Starting at the line that contains "This screenshot has width=1267, height=1014." and ending with the last line of the data, recast the lines as a Markdown table with the columns Row and Text. Number each line, skip blank lines, and leave the pictures out.

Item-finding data
START

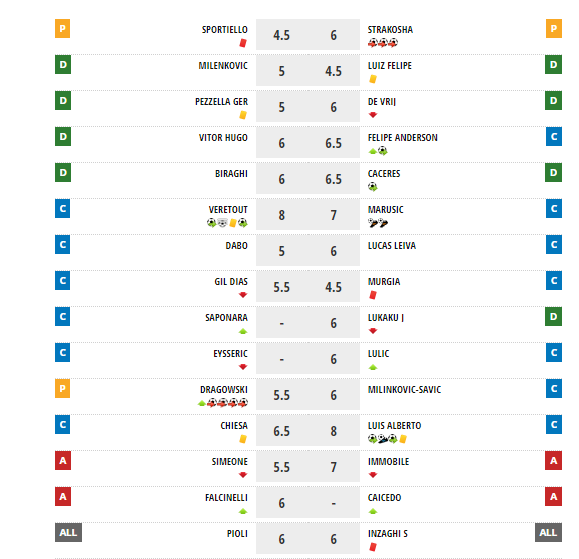
Task: Click the yellow card icon under Luiz Felipe
Action: point(373,79)
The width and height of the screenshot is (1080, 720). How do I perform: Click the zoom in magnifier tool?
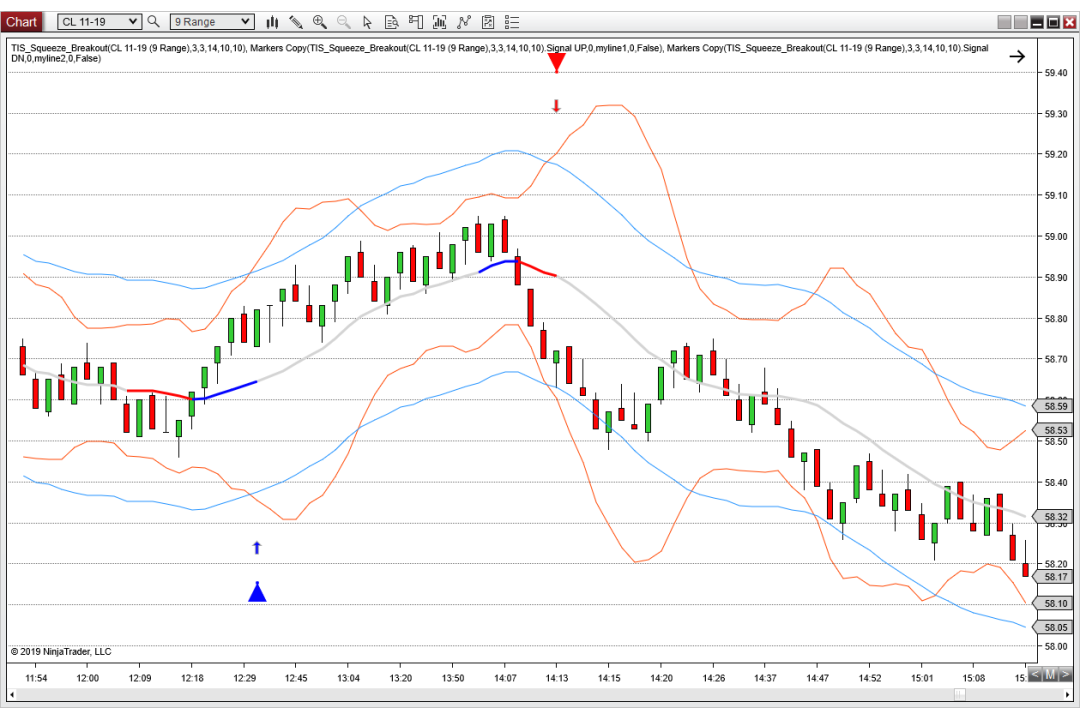320,22
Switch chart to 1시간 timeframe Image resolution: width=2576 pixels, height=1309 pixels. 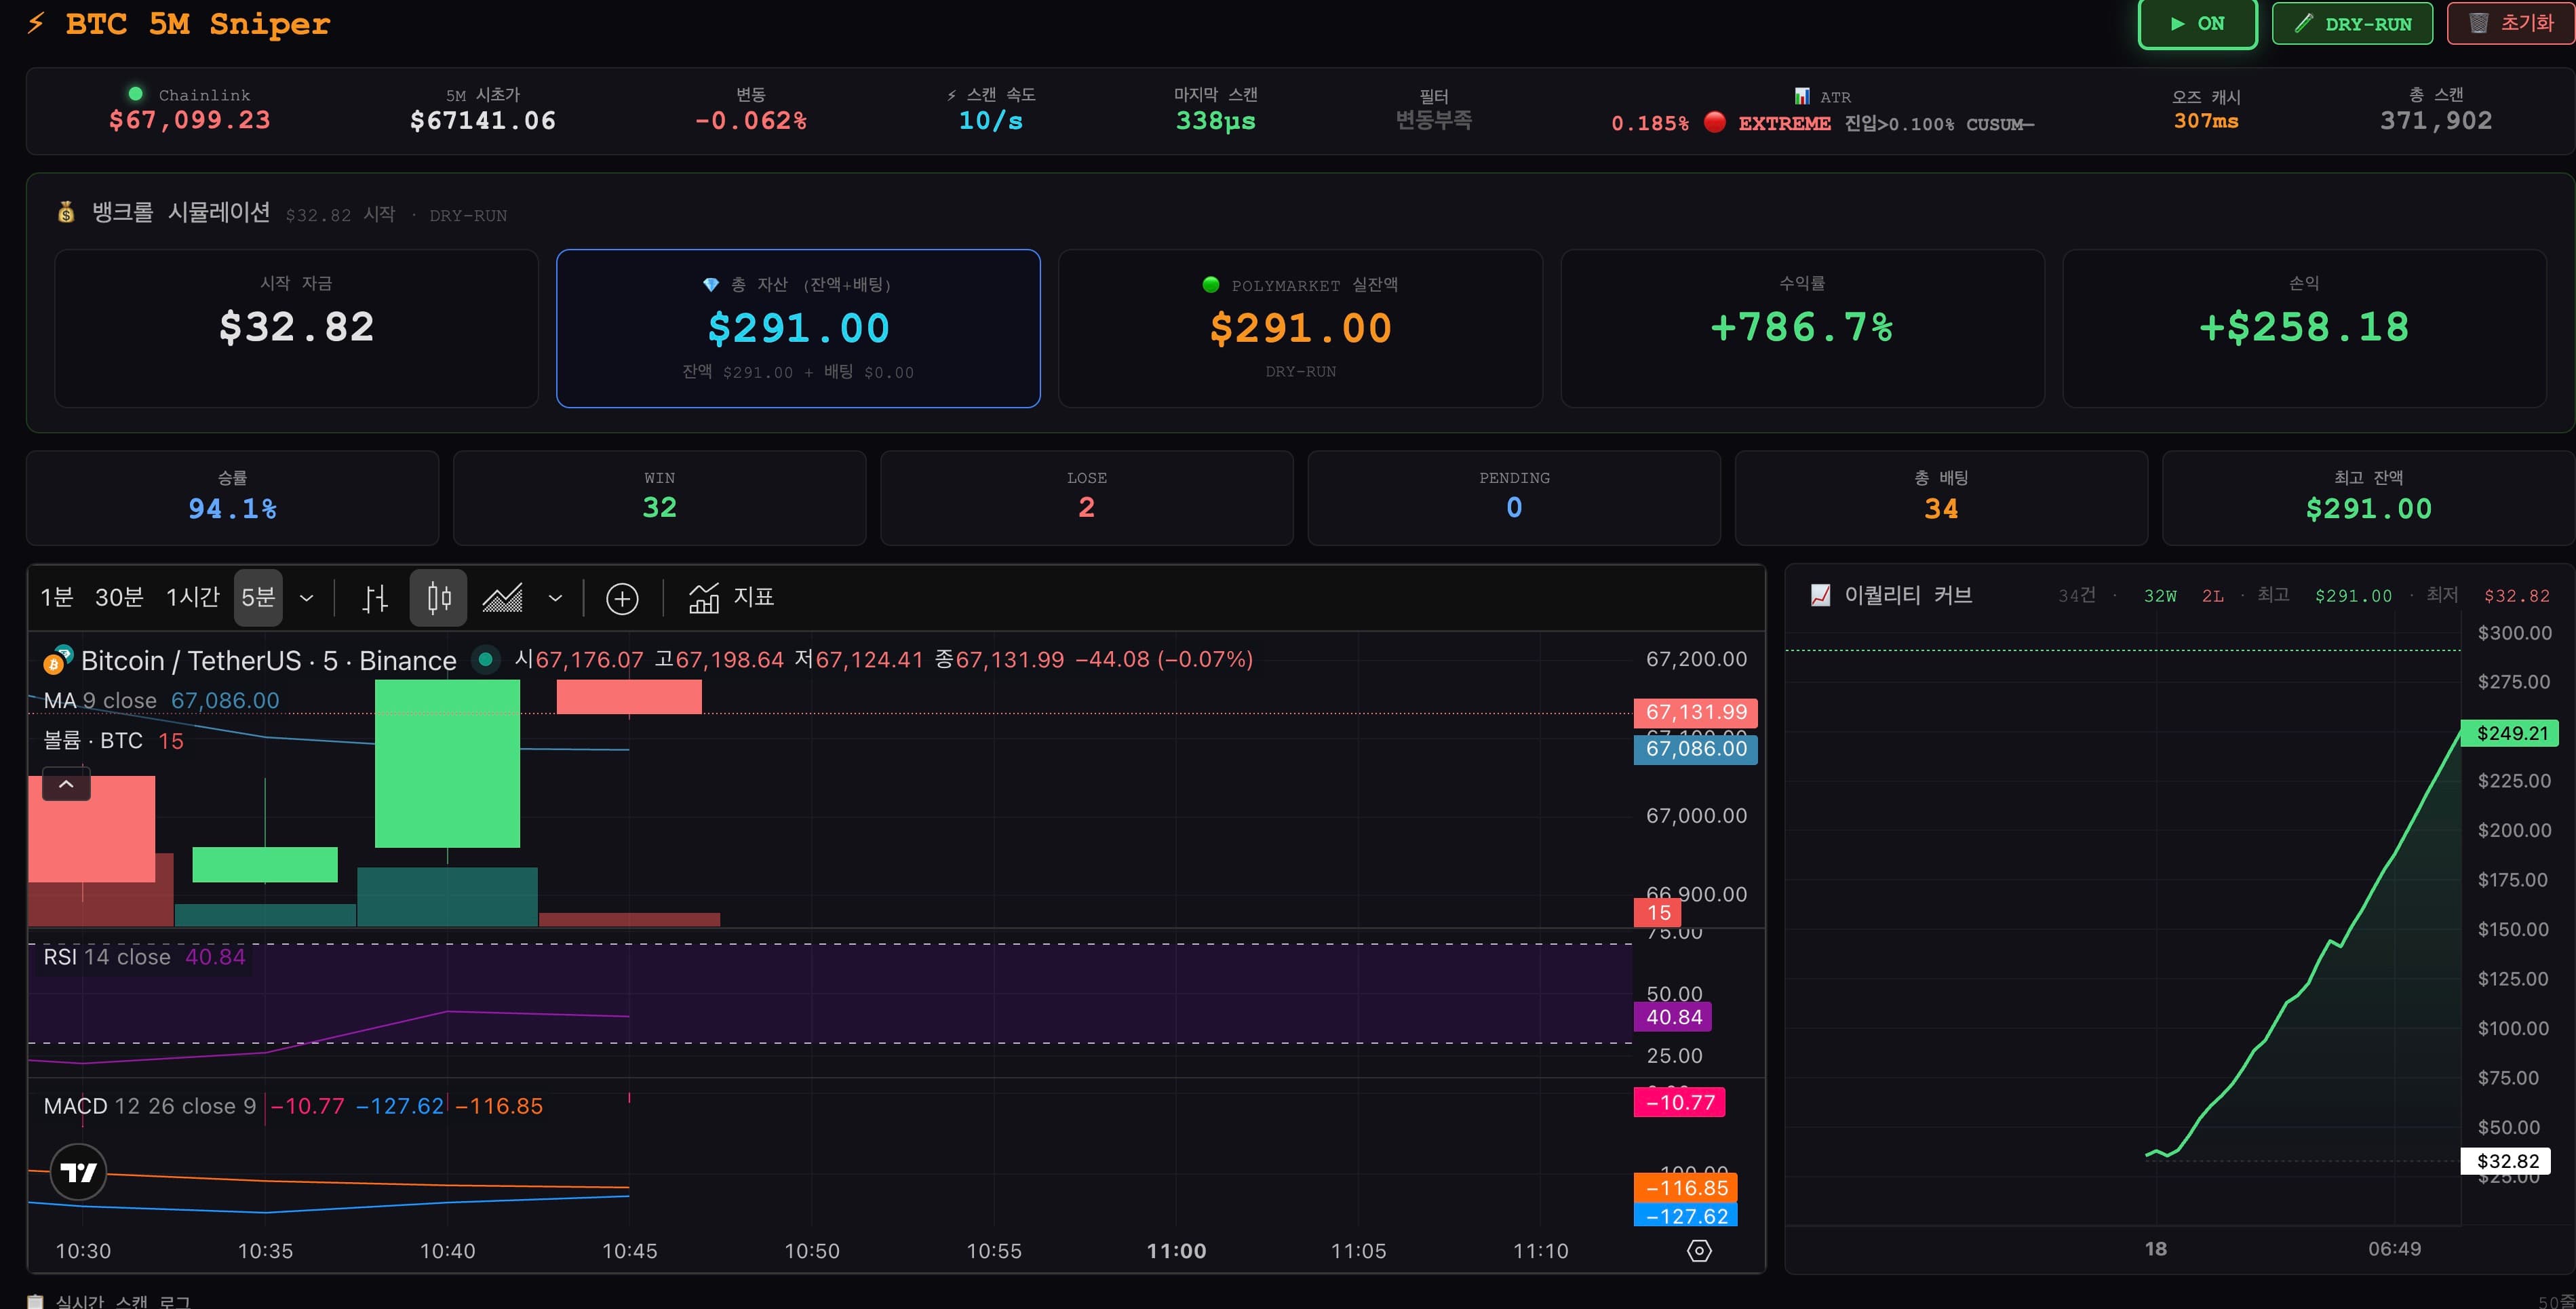point(192,598)
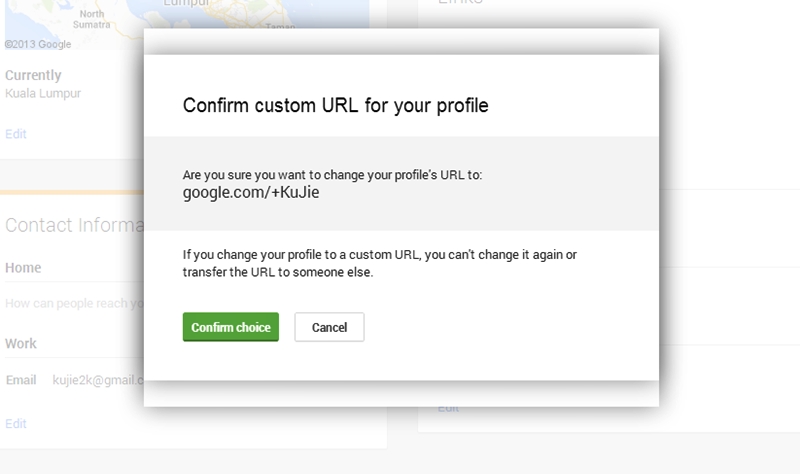This screenshot has width=800, height=474.
Task: Select the google.com/+KuJie URL text
Action: pos(251,192)
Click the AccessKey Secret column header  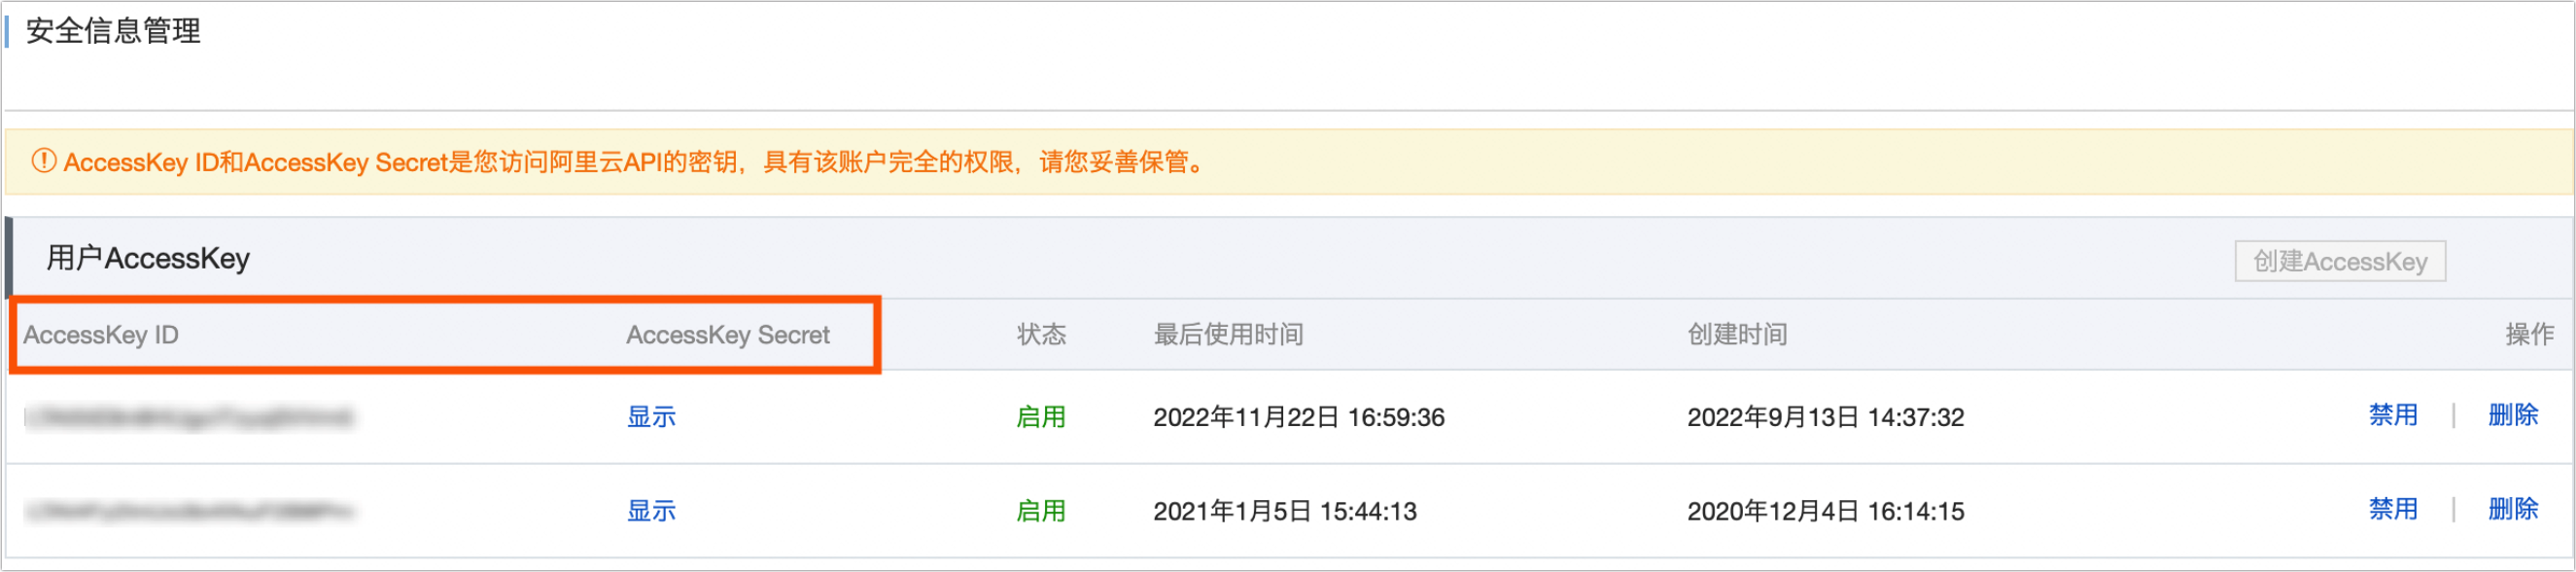[727, 335]
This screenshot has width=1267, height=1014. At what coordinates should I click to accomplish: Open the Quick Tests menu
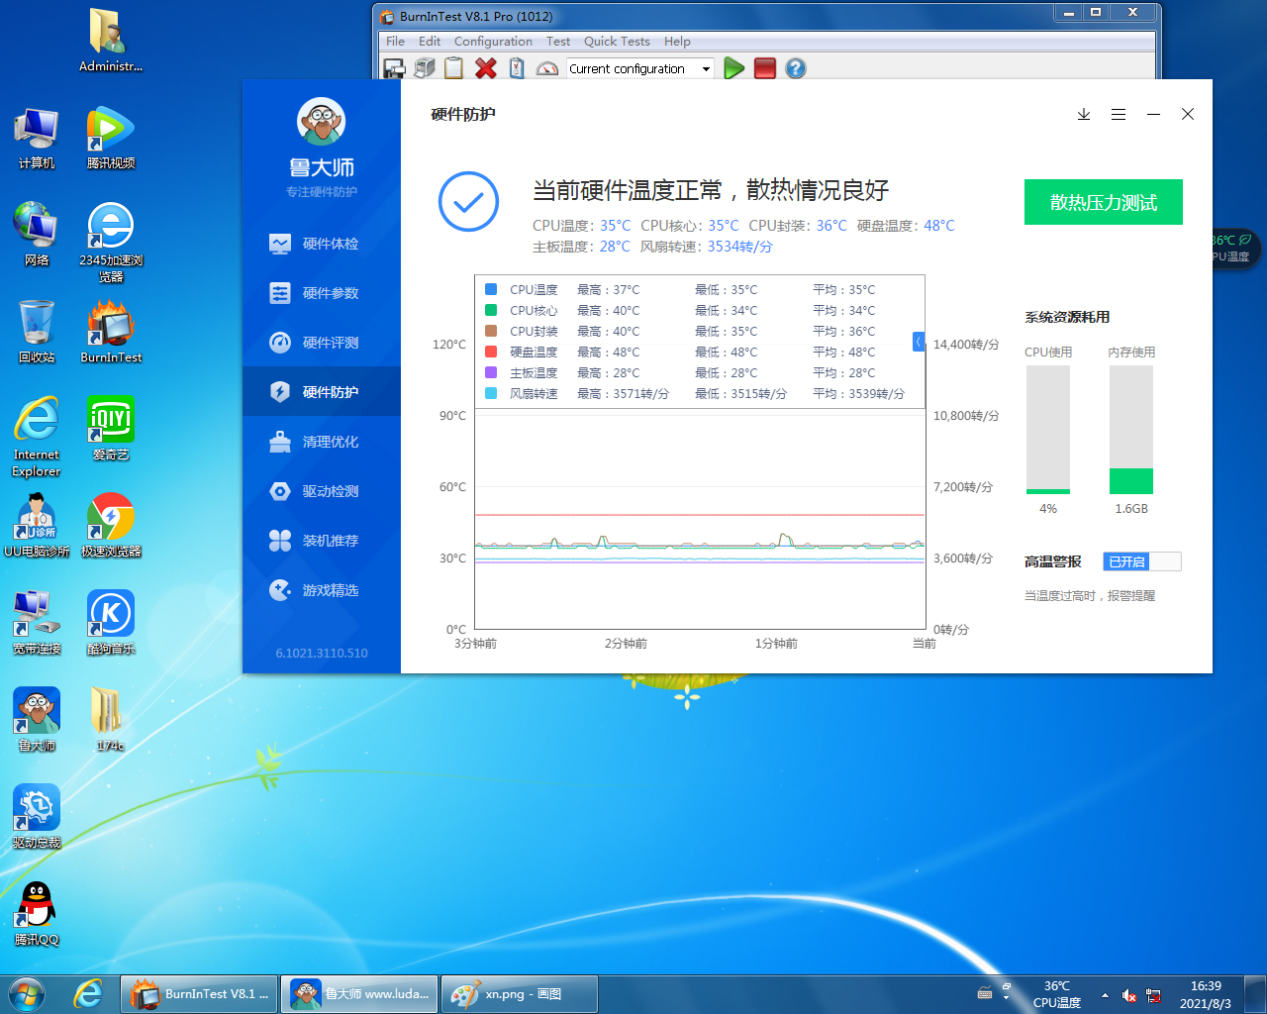click(x=617, y=41)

END

**Answer to the exercise**
| Row | Text |
|---|---|
| 1 | This screenshot has width=1267, height=1014. At what coordinates should I click to accomplish: Open the Quick Tests menu |
| 2 | click(x=617, y=41) |